In mehr als dreistündiger Diskussion sprachen sich Vertreter der Bürgervereine, Bürgerinitiativen und Flugplatznutzer dafür aus, an einem anderen Standort zu bauen und brachten viele unterschiedlichst motivierte Aspekte und Befürchtungen gegen den Standort Flugplatz vor. Mehrmals in Verlauf des Abends wurde auf dem Podium darauf hingewiesen, dass das Verfahren erst am Anfang stehe und viele Detailfragen wie etwa zu Flugsicherung, Lärmbelastung, Altlasten der ehemaligen Mülldeponie Wolfsbuck oder Umweltaspekte erst durch weitere Gutachten erörtert werden müssten.

 

Fritz Keller, der gemeinsam mit Vorstandskollege Heinrich Breit den Sport-Club vertrat, erhielt von Standortgegnern und Befürwortern viel Beifall, als er sagte, dass ein neues Stadion nur im ganz engen Dialog mit den Anwohnern machbar sei.
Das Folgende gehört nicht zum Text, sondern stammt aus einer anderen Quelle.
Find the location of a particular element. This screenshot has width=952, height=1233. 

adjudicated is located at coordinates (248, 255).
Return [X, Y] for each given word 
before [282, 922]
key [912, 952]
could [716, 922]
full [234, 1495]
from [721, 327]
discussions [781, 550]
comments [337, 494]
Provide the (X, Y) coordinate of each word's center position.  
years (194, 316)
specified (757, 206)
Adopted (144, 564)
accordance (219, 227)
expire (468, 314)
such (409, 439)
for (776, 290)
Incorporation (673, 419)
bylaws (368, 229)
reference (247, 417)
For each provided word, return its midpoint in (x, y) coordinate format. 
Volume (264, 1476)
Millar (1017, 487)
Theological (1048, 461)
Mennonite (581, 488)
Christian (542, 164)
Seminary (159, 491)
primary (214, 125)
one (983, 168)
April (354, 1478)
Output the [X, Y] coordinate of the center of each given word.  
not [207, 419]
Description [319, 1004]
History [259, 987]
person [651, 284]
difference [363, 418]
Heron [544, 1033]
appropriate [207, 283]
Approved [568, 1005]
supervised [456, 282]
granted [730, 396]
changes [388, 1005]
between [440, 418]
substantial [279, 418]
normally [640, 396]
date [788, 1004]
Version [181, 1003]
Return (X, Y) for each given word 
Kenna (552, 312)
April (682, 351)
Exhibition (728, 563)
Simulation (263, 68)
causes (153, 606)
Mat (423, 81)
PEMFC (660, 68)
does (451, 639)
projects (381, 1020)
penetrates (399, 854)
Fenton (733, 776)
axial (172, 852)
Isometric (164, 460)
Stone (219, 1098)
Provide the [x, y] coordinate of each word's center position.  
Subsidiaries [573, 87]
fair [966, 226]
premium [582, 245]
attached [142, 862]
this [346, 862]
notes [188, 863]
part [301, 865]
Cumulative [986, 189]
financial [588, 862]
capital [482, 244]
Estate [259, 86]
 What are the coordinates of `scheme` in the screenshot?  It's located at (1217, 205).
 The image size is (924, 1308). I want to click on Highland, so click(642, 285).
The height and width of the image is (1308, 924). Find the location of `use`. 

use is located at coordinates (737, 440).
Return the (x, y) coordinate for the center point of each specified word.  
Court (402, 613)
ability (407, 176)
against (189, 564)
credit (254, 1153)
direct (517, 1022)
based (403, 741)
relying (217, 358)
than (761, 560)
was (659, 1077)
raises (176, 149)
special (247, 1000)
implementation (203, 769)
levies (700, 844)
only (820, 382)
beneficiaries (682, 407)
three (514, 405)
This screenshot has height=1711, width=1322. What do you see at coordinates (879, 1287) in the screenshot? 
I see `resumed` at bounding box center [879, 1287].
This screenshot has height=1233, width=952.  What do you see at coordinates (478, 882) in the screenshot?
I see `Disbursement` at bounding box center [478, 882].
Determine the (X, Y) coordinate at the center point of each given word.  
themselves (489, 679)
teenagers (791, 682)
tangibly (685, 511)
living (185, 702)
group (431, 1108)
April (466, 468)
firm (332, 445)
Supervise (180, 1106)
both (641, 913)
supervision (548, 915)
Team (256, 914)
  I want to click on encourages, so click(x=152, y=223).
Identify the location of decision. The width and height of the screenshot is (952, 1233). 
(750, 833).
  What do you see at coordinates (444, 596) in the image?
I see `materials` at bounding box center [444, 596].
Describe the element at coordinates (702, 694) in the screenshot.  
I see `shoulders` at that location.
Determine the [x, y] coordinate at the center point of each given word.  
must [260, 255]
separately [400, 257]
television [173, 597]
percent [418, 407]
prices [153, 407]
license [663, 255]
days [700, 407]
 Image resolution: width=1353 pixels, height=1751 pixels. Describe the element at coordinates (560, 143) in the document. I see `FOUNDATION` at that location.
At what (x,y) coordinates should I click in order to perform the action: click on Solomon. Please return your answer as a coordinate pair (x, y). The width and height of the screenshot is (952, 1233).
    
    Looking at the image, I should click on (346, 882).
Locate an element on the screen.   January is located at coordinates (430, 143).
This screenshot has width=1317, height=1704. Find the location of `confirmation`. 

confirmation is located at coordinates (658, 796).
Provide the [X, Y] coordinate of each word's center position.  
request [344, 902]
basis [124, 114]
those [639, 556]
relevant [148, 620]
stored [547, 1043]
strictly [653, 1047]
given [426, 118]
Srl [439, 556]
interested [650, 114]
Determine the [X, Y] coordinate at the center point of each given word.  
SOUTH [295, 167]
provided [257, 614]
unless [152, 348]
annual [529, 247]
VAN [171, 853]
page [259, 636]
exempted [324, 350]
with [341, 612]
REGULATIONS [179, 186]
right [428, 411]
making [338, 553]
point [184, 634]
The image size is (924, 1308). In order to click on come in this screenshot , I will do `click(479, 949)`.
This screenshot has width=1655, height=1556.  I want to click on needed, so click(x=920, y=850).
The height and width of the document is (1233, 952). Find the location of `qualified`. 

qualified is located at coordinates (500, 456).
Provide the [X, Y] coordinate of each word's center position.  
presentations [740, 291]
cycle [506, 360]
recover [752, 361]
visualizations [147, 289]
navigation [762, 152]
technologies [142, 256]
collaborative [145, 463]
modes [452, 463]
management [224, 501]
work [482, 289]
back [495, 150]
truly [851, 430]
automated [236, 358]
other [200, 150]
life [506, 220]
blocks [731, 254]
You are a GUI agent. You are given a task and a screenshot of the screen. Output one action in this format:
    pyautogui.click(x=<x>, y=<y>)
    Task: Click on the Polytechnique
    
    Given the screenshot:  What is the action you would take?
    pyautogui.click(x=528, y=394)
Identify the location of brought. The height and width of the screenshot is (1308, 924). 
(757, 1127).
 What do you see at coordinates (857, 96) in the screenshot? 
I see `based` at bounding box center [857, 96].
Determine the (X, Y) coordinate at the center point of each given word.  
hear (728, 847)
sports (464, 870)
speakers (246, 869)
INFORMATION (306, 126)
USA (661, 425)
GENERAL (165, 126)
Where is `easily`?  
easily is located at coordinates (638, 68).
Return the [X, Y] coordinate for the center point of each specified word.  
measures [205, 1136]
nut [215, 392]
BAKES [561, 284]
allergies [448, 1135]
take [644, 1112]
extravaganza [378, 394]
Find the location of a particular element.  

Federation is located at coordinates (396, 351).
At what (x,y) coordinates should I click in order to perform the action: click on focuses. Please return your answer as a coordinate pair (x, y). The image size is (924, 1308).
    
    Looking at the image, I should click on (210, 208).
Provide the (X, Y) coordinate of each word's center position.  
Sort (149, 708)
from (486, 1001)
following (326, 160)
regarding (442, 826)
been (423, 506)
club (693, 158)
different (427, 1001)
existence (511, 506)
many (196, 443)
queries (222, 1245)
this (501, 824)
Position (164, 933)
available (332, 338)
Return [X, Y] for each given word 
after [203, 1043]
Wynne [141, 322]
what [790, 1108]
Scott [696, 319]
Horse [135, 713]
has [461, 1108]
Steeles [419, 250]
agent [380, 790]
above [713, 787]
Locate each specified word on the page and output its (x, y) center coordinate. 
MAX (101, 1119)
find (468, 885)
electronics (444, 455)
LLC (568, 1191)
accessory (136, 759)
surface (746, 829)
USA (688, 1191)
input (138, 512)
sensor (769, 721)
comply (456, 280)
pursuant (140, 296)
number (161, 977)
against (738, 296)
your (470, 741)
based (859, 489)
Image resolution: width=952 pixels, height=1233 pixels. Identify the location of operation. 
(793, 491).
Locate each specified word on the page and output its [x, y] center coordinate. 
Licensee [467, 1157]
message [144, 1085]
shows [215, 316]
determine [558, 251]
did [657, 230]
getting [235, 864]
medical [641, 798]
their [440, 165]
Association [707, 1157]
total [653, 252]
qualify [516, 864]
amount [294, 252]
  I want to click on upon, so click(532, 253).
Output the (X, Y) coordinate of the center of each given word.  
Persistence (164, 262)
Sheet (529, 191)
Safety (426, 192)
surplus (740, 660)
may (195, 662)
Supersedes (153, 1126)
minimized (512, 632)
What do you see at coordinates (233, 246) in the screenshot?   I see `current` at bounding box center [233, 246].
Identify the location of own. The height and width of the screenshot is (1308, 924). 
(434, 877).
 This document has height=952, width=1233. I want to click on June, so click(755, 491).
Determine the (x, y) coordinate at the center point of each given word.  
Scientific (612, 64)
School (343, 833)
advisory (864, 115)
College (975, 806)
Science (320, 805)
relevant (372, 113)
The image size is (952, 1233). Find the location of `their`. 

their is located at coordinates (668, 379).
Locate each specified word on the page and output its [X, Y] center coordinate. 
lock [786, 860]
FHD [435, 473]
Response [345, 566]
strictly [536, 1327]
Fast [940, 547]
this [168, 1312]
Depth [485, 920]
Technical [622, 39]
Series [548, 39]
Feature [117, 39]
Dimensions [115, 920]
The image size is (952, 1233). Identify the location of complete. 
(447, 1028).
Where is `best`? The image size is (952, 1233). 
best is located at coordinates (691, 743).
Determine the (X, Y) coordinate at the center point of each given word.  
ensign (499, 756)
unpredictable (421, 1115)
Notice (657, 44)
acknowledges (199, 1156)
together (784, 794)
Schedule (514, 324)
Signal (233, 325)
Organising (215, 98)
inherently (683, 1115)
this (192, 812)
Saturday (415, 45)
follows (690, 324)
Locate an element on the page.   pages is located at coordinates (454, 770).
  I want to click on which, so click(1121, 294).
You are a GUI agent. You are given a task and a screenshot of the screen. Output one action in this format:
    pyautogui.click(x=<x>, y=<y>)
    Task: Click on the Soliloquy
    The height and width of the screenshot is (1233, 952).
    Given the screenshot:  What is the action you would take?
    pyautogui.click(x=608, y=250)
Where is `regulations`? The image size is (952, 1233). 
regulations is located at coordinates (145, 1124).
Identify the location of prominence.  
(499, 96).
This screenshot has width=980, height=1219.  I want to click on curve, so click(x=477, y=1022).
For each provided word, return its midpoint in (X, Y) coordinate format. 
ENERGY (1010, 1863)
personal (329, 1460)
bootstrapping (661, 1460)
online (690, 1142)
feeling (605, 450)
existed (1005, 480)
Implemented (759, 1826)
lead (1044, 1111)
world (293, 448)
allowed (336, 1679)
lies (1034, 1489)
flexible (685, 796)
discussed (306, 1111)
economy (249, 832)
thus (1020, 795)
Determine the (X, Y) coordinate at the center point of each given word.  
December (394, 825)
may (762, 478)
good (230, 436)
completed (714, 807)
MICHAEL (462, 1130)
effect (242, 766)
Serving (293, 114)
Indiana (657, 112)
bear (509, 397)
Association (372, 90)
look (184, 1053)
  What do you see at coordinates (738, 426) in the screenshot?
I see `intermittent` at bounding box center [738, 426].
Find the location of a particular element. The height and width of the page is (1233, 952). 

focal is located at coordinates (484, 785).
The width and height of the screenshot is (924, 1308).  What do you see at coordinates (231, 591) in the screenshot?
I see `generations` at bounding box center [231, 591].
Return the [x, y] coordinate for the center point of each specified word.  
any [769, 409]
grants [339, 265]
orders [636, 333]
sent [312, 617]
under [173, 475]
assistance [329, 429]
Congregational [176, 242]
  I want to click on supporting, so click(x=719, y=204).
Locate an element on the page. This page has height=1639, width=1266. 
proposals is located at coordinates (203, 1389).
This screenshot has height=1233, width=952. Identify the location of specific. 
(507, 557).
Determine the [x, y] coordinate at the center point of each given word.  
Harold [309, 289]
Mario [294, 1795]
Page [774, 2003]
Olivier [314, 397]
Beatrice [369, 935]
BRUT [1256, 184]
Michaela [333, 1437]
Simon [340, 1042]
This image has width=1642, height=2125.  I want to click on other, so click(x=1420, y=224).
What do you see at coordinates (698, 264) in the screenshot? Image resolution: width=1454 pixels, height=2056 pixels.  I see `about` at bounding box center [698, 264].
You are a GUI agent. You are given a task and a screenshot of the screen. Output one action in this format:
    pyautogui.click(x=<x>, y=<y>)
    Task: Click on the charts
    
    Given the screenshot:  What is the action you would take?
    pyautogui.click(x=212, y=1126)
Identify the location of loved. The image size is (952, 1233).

Gleichwohl machte der Erste Vorsitzende noch einmal deutlich: Ohne eine neue Spielstätte sei der SC mittelfristig im Profifußball nicht mehr konkurrenzfähig. Und der Verein wolle in der Stadt bleiben.

 

Der Weg dorthin dürfte noch ein weiter und von viel Überzeugungsarbeit geprägter sein. Ein wichtiger Schritt ist die Gründung einer Dialoggruppe mit Vertretern der Stadt, des Vereins und den unterschiedlichsten Interessensgruppen.